У нас, как я уже говорил, ещё после самой первой встречи возникло чувство взаимной неприязни, даже можно было бы сказать ненависти. Отношения наши не сложились так, как им следовало быть между римским наместником и духовным авторитетом иудеев. Обычно мы ограничивались редкими встречами накануне местных праздников, а взаимопонимание между нами при обсуждении некоторых внутренних вопросов вполне тянуло на разговор двух глухих. К тому же, первосвященник слишком уж рьяно взялся давить на меня, требуя задержания проповедника, пришедшего из Галилеи. Эта его навязчивая идея вовлечь прокуратора в свои внутренние распри выглядело довольно подозрительно. Да и вообще Каиафа был слишком высокомерным и тщеславным, считая себя полностью независимым от римской власти, что также не служило улучшению наших отношений. А некоторое время спустя он даже взял в привычку при каждой нашей встречи напоминать мне о моём долге прокуратора, требуя немедленно схватить самозванного пророка и его учеников. В паре со своим тестем Хананом, бывшим первосвященником, Каиафа даже осмеливался поучать меня, как следует управлять иудейским народом, будто без него мне сие было не ведомо. Причём, главный жрец Иерусалима довольно часто вёл себя столь вызывающе, что у постороннего человека могло сложиться впечатление, вроде бы он, а не я, правил всей Палестиной. Про угрозы первосвященника мне просто надоело вспоминать, ибо уже давно был потерян счёт количеству жалоб, которые были отправлены в римский Сенат.
– Игемон, узник доставлен, – прервав мои размышления, доложил караульный, приведший из темницы крепости Антония несчастного узника.
– Хорошо! Можешь идти! – ответил я воину.
– Тебя оставить одного с преступником? – удивился стражник.
– Иди, Вителлий! Если возникнут трудности, я позову тебя!
Легионер тихо удалился, оставив меня наедине с пленником.
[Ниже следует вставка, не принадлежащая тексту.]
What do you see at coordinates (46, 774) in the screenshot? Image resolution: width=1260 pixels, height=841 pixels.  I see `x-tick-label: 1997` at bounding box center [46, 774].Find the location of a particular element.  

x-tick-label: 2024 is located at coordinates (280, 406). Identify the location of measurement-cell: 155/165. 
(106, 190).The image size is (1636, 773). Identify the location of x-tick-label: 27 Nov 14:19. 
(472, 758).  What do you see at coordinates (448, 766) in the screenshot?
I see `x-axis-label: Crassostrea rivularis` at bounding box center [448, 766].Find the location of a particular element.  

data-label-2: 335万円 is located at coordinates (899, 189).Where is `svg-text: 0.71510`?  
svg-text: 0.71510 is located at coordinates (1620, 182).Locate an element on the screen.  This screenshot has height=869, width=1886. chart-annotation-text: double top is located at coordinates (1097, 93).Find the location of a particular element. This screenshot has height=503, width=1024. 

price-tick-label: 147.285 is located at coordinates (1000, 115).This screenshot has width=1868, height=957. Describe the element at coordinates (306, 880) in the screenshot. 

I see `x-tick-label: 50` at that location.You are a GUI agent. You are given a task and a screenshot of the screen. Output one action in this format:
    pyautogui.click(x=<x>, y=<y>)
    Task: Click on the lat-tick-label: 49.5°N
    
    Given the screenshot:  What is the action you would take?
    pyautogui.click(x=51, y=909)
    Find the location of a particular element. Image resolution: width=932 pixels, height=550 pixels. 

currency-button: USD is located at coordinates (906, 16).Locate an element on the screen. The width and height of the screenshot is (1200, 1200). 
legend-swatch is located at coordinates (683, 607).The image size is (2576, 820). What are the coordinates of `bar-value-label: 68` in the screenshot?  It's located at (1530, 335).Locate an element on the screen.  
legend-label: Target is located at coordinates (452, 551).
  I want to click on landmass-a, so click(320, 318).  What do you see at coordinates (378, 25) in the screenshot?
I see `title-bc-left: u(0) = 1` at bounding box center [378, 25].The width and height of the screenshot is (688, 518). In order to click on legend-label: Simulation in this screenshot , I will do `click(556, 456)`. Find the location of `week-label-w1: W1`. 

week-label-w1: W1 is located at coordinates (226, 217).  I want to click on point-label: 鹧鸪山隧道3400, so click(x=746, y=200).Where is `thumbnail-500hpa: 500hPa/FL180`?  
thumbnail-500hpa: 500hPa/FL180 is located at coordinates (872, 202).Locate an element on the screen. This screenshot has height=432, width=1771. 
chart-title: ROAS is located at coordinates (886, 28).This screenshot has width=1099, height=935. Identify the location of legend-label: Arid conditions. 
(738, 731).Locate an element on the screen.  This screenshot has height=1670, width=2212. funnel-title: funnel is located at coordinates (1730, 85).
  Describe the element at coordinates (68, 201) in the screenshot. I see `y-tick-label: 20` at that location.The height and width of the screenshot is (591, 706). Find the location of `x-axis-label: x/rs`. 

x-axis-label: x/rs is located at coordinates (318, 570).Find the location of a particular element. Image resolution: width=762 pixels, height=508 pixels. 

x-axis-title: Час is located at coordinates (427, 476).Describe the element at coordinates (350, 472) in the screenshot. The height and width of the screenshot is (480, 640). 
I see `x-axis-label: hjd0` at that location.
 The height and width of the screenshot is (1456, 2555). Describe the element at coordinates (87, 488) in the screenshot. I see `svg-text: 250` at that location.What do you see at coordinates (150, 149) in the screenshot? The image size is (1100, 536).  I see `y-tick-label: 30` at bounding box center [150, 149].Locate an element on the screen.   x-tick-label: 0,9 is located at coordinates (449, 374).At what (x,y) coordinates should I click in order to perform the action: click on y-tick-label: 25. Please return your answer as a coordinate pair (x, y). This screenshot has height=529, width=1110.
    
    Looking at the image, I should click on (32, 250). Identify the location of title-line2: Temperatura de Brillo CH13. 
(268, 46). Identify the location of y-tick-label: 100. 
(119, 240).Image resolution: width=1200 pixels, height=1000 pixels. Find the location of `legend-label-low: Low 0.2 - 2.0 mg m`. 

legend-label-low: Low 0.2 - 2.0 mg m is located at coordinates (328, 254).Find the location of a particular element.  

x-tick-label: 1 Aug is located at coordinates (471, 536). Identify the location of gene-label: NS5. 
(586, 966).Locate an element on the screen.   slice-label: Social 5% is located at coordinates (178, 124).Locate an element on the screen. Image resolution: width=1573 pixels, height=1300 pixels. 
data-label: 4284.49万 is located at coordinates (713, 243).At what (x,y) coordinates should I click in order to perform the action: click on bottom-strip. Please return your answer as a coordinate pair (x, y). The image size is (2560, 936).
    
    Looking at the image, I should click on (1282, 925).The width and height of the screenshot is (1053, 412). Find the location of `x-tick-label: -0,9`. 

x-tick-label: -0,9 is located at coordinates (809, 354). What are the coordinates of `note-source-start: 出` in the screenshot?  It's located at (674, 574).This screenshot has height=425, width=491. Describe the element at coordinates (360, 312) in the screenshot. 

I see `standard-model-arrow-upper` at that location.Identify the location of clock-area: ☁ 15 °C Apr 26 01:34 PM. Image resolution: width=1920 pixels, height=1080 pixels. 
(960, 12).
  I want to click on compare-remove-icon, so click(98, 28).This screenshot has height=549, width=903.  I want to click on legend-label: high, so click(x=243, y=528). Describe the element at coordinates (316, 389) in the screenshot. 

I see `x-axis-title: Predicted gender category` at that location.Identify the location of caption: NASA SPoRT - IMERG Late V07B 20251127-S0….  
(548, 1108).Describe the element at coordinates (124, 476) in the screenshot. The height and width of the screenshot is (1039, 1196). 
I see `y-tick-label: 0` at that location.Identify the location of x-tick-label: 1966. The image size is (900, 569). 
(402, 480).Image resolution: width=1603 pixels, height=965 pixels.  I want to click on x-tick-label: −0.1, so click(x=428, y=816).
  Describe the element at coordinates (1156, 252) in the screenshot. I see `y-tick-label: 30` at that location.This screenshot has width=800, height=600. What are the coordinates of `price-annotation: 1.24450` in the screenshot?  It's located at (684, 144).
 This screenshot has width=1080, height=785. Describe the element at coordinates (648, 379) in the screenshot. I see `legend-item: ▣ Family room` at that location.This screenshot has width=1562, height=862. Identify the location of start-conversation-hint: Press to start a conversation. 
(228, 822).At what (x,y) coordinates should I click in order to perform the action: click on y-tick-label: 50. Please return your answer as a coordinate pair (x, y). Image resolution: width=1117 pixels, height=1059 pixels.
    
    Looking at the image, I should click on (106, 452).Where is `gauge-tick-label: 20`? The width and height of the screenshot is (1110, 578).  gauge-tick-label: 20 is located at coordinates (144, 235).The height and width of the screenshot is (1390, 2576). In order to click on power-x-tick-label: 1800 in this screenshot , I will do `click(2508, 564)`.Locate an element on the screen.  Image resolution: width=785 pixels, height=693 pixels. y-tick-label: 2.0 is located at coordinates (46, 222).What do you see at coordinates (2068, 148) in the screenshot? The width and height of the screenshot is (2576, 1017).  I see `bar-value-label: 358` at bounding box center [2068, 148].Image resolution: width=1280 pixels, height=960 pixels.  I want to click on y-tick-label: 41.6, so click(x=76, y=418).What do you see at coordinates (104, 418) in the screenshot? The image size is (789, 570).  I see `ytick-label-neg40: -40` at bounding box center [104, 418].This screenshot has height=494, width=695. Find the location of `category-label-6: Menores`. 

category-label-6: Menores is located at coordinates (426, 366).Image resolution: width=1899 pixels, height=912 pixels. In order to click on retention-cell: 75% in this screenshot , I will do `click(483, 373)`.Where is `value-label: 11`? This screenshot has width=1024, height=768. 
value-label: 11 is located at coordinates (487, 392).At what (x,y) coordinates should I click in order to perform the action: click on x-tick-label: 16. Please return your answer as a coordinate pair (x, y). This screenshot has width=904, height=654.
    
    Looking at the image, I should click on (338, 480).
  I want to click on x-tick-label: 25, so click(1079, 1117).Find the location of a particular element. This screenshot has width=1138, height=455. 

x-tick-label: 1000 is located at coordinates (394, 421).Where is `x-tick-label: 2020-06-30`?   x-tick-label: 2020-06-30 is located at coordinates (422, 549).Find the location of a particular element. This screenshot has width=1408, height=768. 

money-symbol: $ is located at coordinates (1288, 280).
Я молчал, сидя спиной к узнику. В огромном дворцовом зале стояла полная тишина, и казалось, что никто не посмеет нарушить её, так как даже смоляные факелы вместе с масляными светильниками и те горели с осторожностью, не шипя и не потрескивая как обычно.
В царившем безмолвии голос Назорея под каменными сводами гигантского зала прозвучал глухо:
– Мир дому твоему, прокуратор Иудеи!
У меня, и это было странно, не возникло по отношению к проповеднику чувства недовольства или неприязни за то, что он прервал мои раздумья и первым заговорил со мной. В другое время за такую неучтивость, даже скорее дерзость, можно было бы лишиться головы или получить пару десятком ударов плетями, но в этот раз я не обратил на неё никакого внимания.